Un chalet en bois dans un décor alpin. Des pives suspendues qui montent et qui descendent. Et ce coucou qui jaillit sous la pointe du toit pour chanter les heures… Depuis des siècles, le coucou traditionnel est emblématique d’une certaine facture suisse. Il représente les valeurs de simplicité d’une vie hors du temps, à la Heidi, dans un paysage bucolique sur fond de Lyoba et autres élans folkloriques. Seulement, les décennies passent. Le pays s’urbanise. L’écho du coucou ne retentit plus que dans les boutiques de souvenirs, chez quelques irréductibles montagnards ou certains hipsters. «A l’ère de la globalisation, j’ai voulu savoir comment la Suisse se positionne vis-à-vis de cette icône, à travers le regard contemporain de jeunes étudiants», explique le designer et architecte d’intérieur Claudio Colucci, basé à Genève, à Paris et dans plusieurs villes asiatiques. Fasciné par «cet objet un peu kitsch, mais tellement littéraire et imagé», il a déjà griffonné quelques croquis et esquisses en vue de le revisiter lui-même un jour. Chiche.

Invité à animer un workshop d’été de trois semaines à la Haute Ecole d’art et de design de Genève, il propose à une vingtaine d’élèves issus de toutes les filières de dépasser l’image du coucou traditionnel pour s’interroger sur sa fonctionnalité et sa contemporanéité. Dans ce champ de liberté totale, une seule piste: garder la qualité principale du coucou qui est de raconter une histoire tout en égrenant les heures avec un chant régulier. Le résultat est impressionnant de beauté, de poésie et d’audace. Si bien qu’une exposition des meilleurs objets est prévue autour du monde, à commencer par la Fondation suisse à Paris, du 8 novembre au 8 décembre prochain.

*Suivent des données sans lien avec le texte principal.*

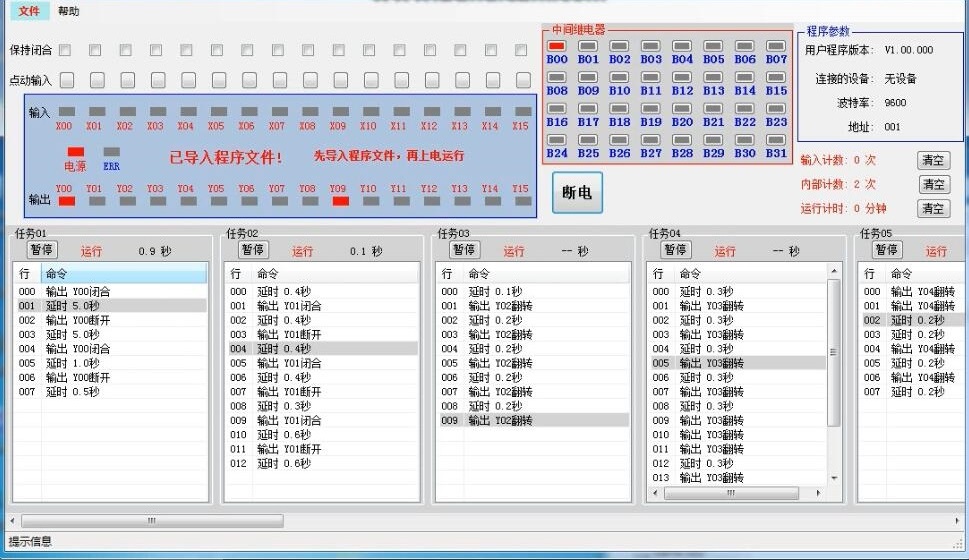
Task: Click the red B00 intermediate relay indicator
Action: point(557,46)
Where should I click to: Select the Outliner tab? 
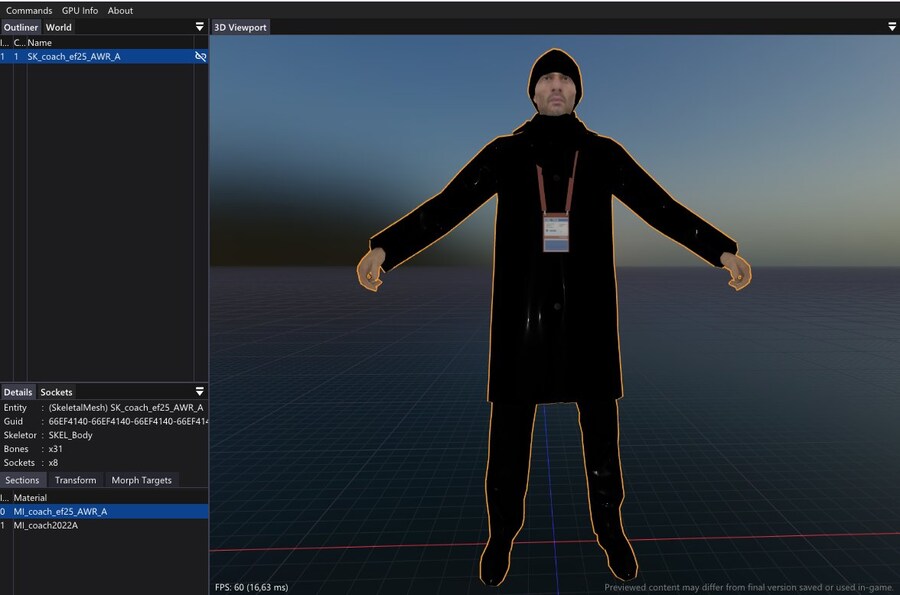click(20, 27)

La photo montre le travail de Solkin Keizer,Master media design: «Le chalet traditionnel associé au coucou est à la base de ma réflexion. J’ai cherché à transposer cet élément du folklore suisse dans l’ère contemporaine: ses technologies, son rapport à l’image et à l’intimité», note Solkin Keizer. Son coucou est composé de deux pièces distinctes. Un morceau de bois sculpté par un artisan à accrocher au mur, qu’elle imaginerait en vente dans les magasins de souvenirs, et un iPad. Muni d’une application spécifique, l’écran dévoile un chalet privé, filmé 24 h/24 par des caméras de vidéo surveillance, avec l’accord de ses résidents. L’heure est indiquée au-dessus du chalet. Elle s’écoule en phase avec la luminosité et les saisons. A chaque changement d’heure, un oiseau animé se pose sur le chalet en imitant le bruit du coucou. «L’objet est conçu pour les touristes. Il leur permet d’observer, en temps réel, un vrai chalet, des vrais habitants, à l’instar d’une émission de téléréalité. Ce coucou contemporain répond ainsi aux attentes véhiculées par la société du spectacle tout en perpétuant un artisanat traditionnel», se réjouit l’étudiante.